(Excerpts from a dataset)
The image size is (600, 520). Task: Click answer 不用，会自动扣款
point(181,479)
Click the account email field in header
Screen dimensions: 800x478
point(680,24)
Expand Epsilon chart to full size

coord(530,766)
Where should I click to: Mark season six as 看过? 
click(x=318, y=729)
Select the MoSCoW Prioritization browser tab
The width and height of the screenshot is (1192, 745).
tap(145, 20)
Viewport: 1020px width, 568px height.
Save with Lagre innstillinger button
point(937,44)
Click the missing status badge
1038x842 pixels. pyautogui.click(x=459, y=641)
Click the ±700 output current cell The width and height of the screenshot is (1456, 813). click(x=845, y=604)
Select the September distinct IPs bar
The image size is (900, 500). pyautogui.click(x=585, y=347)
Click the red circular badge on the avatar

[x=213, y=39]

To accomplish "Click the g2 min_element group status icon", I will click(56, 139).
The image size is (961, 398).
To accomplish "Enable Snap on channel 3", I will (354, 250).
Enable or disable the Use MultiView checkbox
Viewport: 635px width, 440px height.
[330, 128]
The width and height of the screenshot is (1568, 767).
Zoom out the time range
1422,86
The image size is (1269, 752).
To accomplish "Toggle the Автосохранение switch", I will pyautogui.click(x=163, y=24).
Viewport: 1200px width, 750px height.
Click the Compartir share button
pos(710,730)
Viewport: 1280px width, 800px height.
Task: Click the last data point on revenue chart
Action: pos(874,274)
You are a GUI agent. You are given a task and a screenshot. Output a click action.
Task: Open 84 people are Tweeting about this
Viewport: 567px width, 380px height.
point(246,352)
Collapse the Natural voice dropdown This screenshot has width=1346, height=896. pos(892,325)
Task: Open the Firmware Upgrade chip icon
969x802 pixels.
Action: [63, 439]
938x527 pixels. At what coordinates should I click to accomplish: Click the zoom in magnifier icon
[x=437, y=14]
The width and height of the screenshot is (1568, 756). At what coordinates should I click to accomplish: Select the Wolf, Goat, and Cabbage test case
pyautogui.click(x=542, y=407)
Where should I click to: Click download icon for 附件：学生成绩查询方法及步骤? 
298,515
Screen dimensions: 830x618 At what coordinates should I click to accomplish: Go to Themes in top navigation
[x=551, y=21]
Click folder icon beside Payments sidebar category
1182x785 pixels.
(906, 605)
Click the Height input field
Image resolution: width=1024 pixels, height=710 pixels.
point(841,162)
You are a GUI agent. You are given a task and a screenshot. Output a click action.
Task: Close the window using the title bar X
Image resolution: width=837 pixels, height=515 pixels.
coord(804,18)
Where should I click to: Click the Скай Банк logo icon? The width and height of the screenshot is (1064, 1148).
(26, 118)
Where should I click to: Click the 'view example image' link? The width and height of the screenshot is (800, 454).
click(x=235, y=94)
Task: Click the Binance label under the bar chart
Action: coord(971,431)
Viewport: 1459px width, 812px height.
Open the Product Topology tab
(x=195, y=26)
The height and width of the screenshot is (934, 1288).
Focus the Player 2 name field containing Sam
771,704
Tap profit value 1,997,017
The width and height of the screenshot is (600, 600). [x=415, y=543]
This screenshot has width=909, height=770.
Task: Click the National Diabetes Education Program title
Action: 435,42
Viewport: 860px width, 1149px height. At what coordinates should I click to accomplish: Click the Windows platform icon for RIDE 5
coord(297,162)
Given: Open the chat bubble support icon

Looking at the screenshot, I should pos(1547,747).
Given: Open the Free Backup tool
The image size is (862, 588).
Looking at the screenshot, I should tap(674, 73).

## PROBLEM STATEMENT
Of all the lines in the entries, count those with the string "will", and report only that number.

## THE ANSWER
3